**Quoted text:**
***
Holi is around the corner and that means garam (hot) Bhajiyas and chutneys with masala chai! These mixed Vegetable Pakora (bhajiya) are loaded with vegetables like broccoli, cauliflower, carrots, potato, onions and cilantro. The veggies are processed for a few seconds until grated, then tossed in chickpea flour, spices and baked. The pakoras are crisp and delicious and can be served with any green chutneys, tamarind date chutney or sauces of choice. They come together within minutes and then it is just a wait for the oven to beep. Make these simple Veggie and chickpea flour fritters! Serve as is or fill up tacos or wraps, or over a salad with creamy or sweet dressing of choice, or use as koftas in a creamy makhani sauce.
I make these with chickpea flour and have not tried them with besan (gram flour – see differences on point 4 on this post here). If you make these with besan, use as less water as possible, and do report back with any adjustments if they were needed or if the pakoras flattened or retained their shape.

More veggie snacks and savory Holi recipes from the blog
- Zucchini Carrot Chickpea Fritters
- Baked Broccoli Pakora
- Apple Fritters
- Veggies in spiced chickpea flour sauce. – Sindhi Kadhi
- Baked Dal Samosa.
***
**Exercise objective:**
Continue the baked vegetable pakora post from the point where it stops.

**Material supplied:**
***
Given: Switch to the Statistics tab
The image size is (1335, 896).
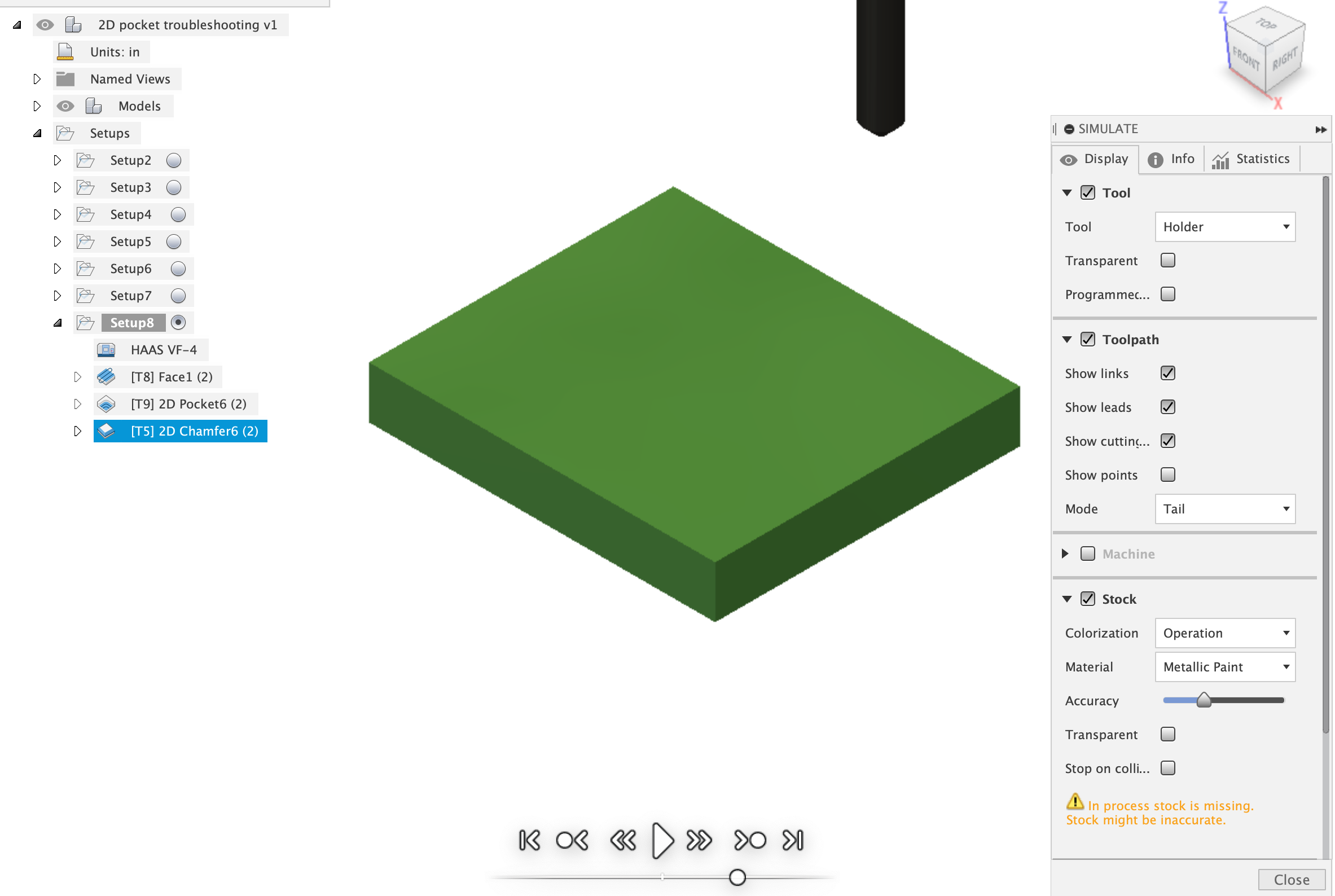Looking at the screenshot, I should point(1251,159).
***
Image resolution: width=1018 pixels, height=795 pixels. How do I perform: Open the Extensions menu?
***
**Answer to the exercise:**
Shred/grate the veggies in a processor and mix in a bowl.

Add salt, spices, chickpea flour and mix in. Let it sit for a few minutes and then mix in oil and water if needed.

Drop scoops of the mixture on parchment lined baking sheet. Spray oil on top.

Bake until golden brown. Cool and serve with chutneys or sauces of choice.

The pakoras are great for breakfast, as appetizers, or use to fill up tacos or wraps, or over a salad with creamy dressing or sweet dressing of choice.

Mixed Vegetable Pakora Baked

Ingredients
- 1 loaded cup, cauliflower florets, raw
- 3/4-1 cup chopped onion
- 1/2-3/4 cup broccoli florets, raw or steamed
- 1/3 cup carrots, baby or chopped
- 1/3 cup chopped potato, raw or cooked
- 1 green chili
- 1/2 inch ginger
- 1/4 cup packed chopped cilantro or a small bunch
- 1 tbsp mint leaves, optional
- 1/3 tsp ajwain, carom seeds or toasted cumin seeds
- 1/4 tsp or more cayenne
- 1/2 tsp to 3/4 tsp salt
- 1 tsp Chaat Masala or amchur, dry mango powder
- 2 tbsp semolina flour (use brown rice flour to make gluten-free)
- 2/3 cup or more chickpea flour
- 1/4 tsp baking soda
- 2 tsp oil
- water as needed
Instructions
- Chop the veggies roughly into similarly sized chunks or florets (1 to 1.5 inch). Add all the chopped vegetables, green chili, ginger, cilantro and mint in a food processor and pulse a few times to make a evenly finely chopped or grated state. You can also add a 1/3 cup or more greens of choice at this step.
- Transfer to a bowl. Mix in the spices, salt, 1/3 tsp chaat masala and semolina.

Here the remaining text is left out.